4. The preparation method of the copper-manganese rare earth catalyst for high-temperature methanol-water reforming to hydrogen production according to claim 3, characterized in that, The preparation method of the spinel phase copper aluminate is as follows: according to the Cu / Al molar ratio of 1:2, pseudoboehmite is repeatedly impregnated in copper nitrate solution. After impregnation, the pseudoboehmite is dried, uniformly ball-milled for 1 hour, and then placed in a muffle furnace. The temperature is raised to 950°C at a rate of 2°C / min and then cooled to obtain the spinel phase copper aluminate.
5. The method for preparing a high-temperature methanol-water reforming copper-manganese rare earth catalyst for hydrogen production according to claim 1, characterized in that, In step (1), the preparation method of the green copper zinc ore is as follows: according to the molar ratio of Cu / Zn of 2:3, a suspension of copper hydroxide, zinc hydroxide and sodium carbonate is placed in a crystallization reaction vessel and subjected to a hydrothermal synthesis reaction at 150°C. Then, the mixture is filtered, washed with water and dried to obtain the green copper zinc ore.
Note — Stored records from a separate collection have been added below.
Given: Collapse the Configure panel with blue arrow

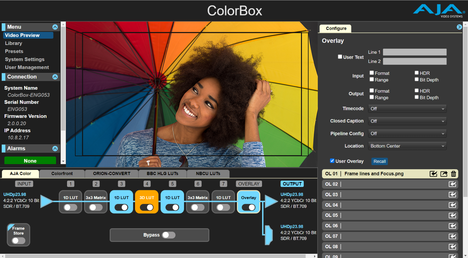Looking at the screenshot, I should click(x=459, y=27).
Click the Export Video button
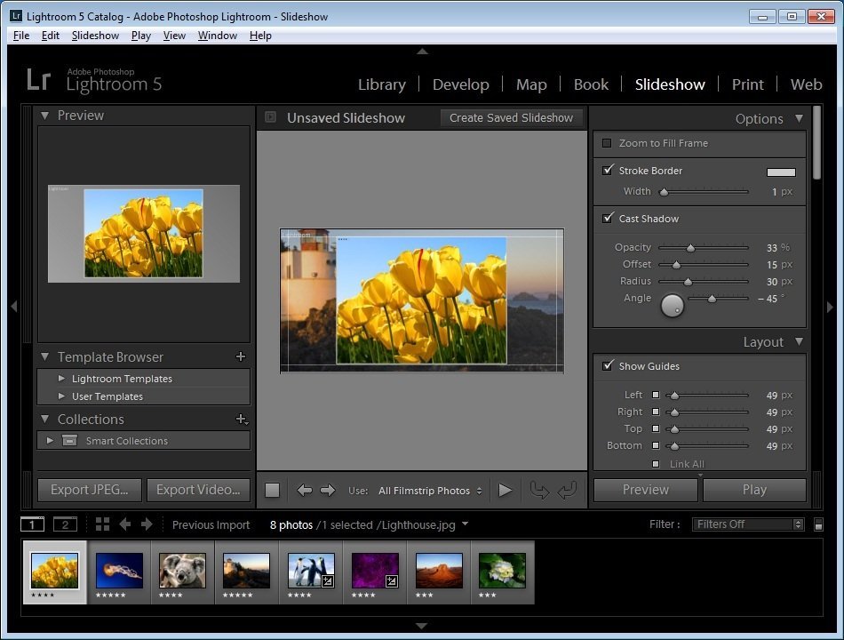Image resolution: width=844 pixels, height=640 pixels. pyautogui.click(x=198, y=490)
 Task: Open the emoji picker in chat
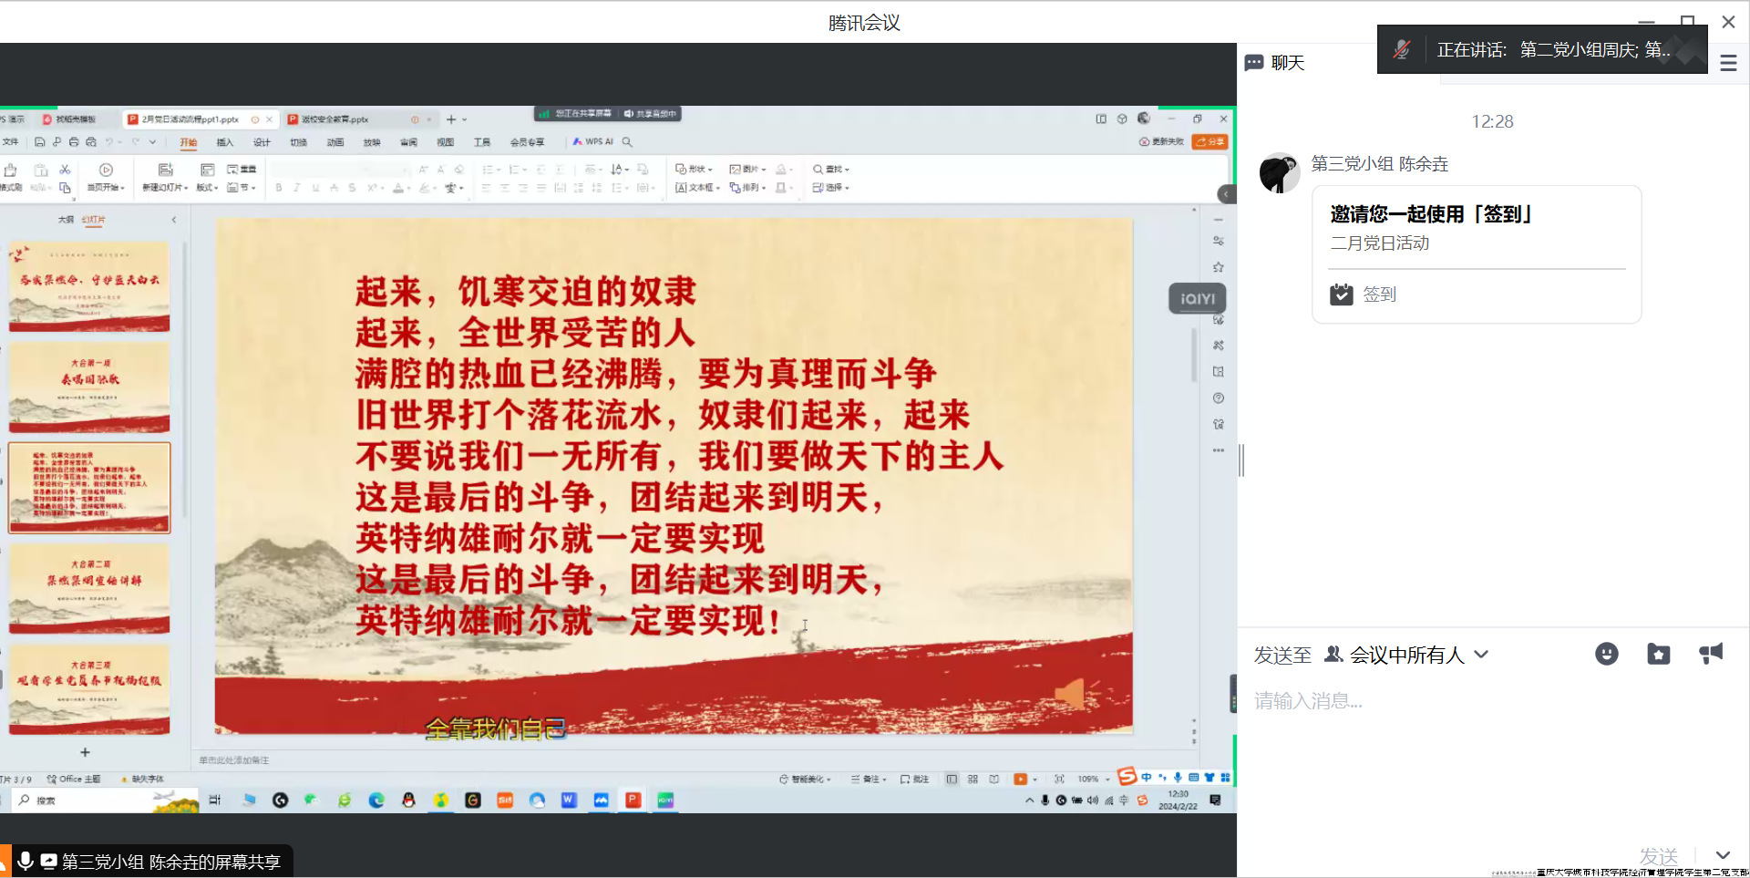[1606, 654]
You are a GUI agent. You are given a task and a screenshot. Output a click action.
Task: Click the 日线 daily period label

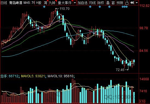click(x=4, y=3)
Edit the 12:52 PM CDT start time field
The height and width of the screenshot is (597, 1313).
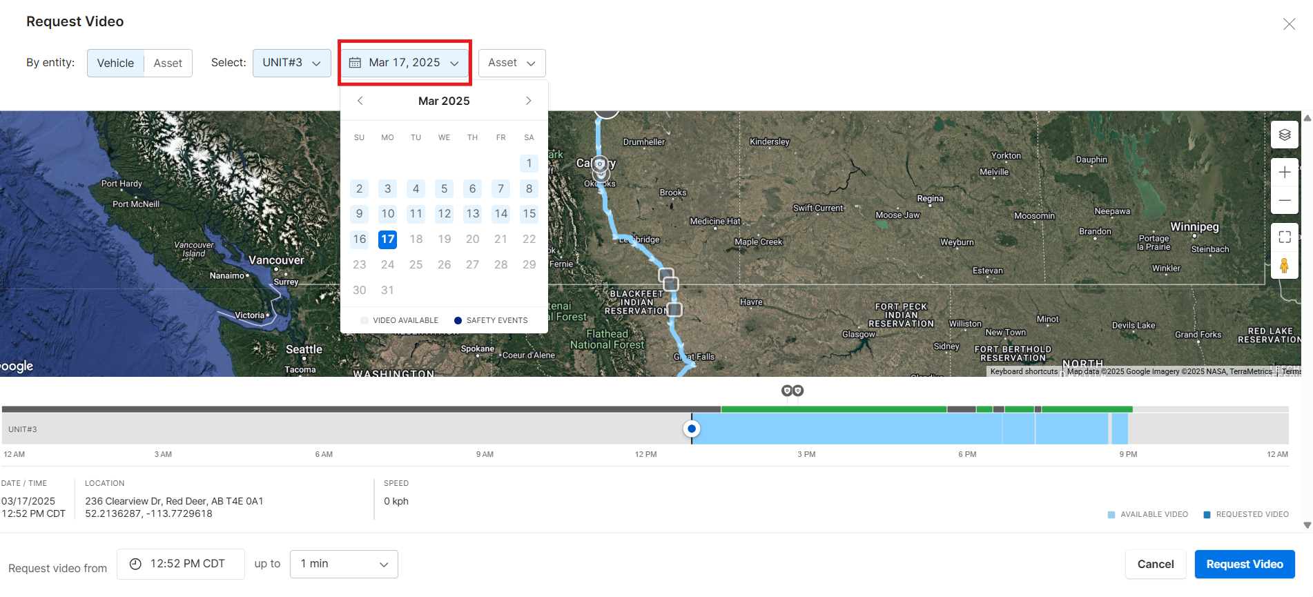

6. The method for preparing a high-temperature methanol-water reforming copper-manganese rare earth catalyst for hydrogen production according to claim 1 or 5, characterized in that, The green copper-zinc ore is (Cu 0.4 Zn 0.6 )2(OH)2CO3、(Cu 0.3 Zn 0.7 )2(OH)2CO3、(Cu 0.2 Zn 0.8 )2(OH)2CO3 and (Cu 0.1 Zn 0.9 At least one of )2(OH)2CO3.
7. The method for preparing a high-temperature methanol-water reforming copper-manganese rare earth catalyst for hydrogen production according to claim 1, characterized in that, In step (1), the molar ratio of Mg / Ca in the mixture of magnesium hydroxide and calcium hydroxide is 0.2-0.5:
1.
8. The method for preparing a high-temperature methanol-water reforming copper-manganese rare earth catalyst for hydrogen production according to claim 1, characterized in that, In step (1), the mass ratio of the solid mixture to the zirconia grinding beads is 1:
4.
9. The preparation method of a high-temperature methanol-water reforming copper-manganese rare earth catalyst for hydrogen production according to claim 1, characterized in that, In step (2), the mass ratio of the molding aid to the solid powder is 0.3-0.5.